Hukumonline.com – Belum lama ini, Mahkamah Agung (MA) menerbitkan kebijakan yang melarang pengajuan peninjauan kembali (PK) terhadap putusan perkara praperadilan.
Kebijakan internal yang mengikat orang-orang yang berperkara di pengadilan ini dituangkan dalam Peraturan MA (Perma) No. 4 Tahun 2016 tentang Larangan Peninjauan Kembali Putusan Praperadilan. Beleid ini sudah terbit sejak 18 April 2016. Dengan terbitnya beleid ini, maka kini dilarang mengajukan PK atas putusan perkara praperadilan. Verboden!
“Kita baru saja menerbitkan Perma tentang larangan PK bagi putusan praperadilan. Jadi, perkara praperadilan tidak dapat diajukan upaya hukum PK,” kata Kepala Biro Hukum dan Humas MA Ridwan Mansyur di ruang kerjanya, Senin (25/4).

Permintaan 1:
Sunting daftar di bawah mulai dari baris yang memuat "Open the interface language dropdown" sampai baris yang memuat "will (x=372, y=22)." dengan mengganti "GUI agent" menjadi "agen GUI", lalu tuliskan kembali baris-baris itu tanpa perubahan lain.

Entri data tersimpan
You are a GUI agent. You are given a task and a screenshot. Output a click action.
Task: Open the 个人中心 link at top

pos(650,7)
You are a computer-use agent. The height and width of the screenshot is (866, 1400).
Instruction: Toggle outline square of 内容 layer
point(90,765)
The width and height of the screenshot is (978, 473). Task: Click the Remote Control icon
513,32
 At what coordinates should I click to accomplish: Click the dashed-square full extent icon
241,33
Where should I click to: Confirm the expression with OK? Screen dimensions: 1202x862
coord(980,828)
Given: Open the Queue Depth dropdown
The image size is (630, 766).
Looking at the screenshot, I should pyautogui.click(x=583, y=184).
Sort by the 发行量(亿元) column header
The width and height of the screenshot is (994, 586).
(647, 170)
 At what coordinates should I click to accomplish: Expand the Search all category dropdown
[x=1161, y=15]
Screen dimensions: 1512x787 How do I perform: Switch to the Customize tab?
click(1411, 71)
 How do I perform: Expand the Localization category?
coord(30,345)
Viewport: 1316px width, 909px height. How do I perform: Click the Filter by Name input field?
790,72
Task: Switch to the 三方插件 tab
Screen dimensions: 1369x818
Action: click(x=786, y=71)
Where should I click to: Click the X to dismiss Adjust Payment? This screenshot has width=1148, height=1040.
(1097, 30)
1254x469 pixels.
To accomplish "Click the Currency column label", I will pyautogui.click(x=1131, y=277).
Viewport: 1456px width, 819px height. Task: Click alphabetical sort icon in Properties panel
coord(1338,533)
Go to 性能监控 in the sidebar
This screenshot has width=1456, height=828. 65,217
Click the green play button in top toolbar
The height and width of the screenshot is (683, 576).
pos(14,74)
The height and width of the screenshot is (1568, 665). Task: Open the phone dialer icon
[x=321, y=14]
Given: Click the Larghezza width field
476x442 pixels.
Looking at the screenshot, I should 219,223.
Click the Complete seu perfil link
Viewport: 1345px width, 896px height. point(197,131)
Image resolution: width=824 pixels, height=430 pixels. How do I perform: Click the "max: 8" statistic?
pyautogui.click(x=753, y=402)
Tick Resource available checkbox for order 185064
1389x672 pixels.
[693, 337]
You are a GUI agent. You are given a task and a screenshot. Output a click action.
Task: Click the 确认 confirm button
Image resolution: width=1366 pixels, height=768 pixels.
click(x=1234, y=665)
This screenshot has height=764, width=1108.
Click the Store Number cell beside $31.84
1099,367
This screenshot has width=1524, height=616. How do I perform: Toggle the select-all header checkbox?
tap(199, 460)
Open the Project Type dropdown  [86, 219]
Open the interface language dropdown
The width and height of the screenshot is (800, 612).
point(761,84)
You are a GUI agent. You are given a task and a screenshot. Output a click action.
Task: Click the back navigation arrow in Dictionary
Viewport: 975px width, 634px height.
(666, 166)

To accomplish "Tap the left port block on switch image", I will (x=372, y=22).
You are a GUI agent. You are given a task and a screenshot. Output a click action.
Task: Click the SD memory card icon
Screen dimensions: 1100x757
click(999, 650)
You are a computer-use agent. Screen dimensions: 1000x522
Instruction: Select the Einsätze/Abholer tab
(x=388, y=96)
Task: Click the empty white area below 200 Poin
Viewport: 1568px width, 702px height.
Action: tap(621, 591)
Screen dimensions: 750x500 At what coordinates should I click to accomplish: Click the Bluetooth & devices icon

Permintaan 2:
Ketik ulang bagian berita tentang larangan PK putusan praperadilan dari "Kebijakan internal yang" sampai "kerjanya, Senin (25/4).".

Jawaban 1:
Open the interface language dropdown
The width and height of the screenshot is (800, 612).
point(761,84)
You are a agen GUI. You are given a task and a screenshot. Output a click action.
Task: Click the back navigation arrow in Dictionary
Viewport: 975px width, 634px height.
(666, 166)

To accomplish "Tap the left port block on switch image", I will (x=372, y=22).

Jawaban 2:
Kebijakan internal yang mengikat orang-orang yang berperkara di pengadilan ini dituangkan dalam Peraturan MA (Perma) No. 4 Tahun 2016 tentang Larangan Peninjauan Kembali Putusan Praperadilan. Beleid ini sudah terbit sejak 18 April 2016. Dengan terbitnya beleid ini, maka kini dilarang mengajukan PK atas putusan perkara praperadilan. Verboden!
“Kita baru saja menerbitkan Perma tentang larangan PK bagi putusan praperadilan. Jadi, perkara praperadilan tidak dapat diajukan upaya hukum PK,” kata Kepala Biro Hukum dan Humas MA Ridwan Mansyur di ruang kerjanya, Senin (25/4).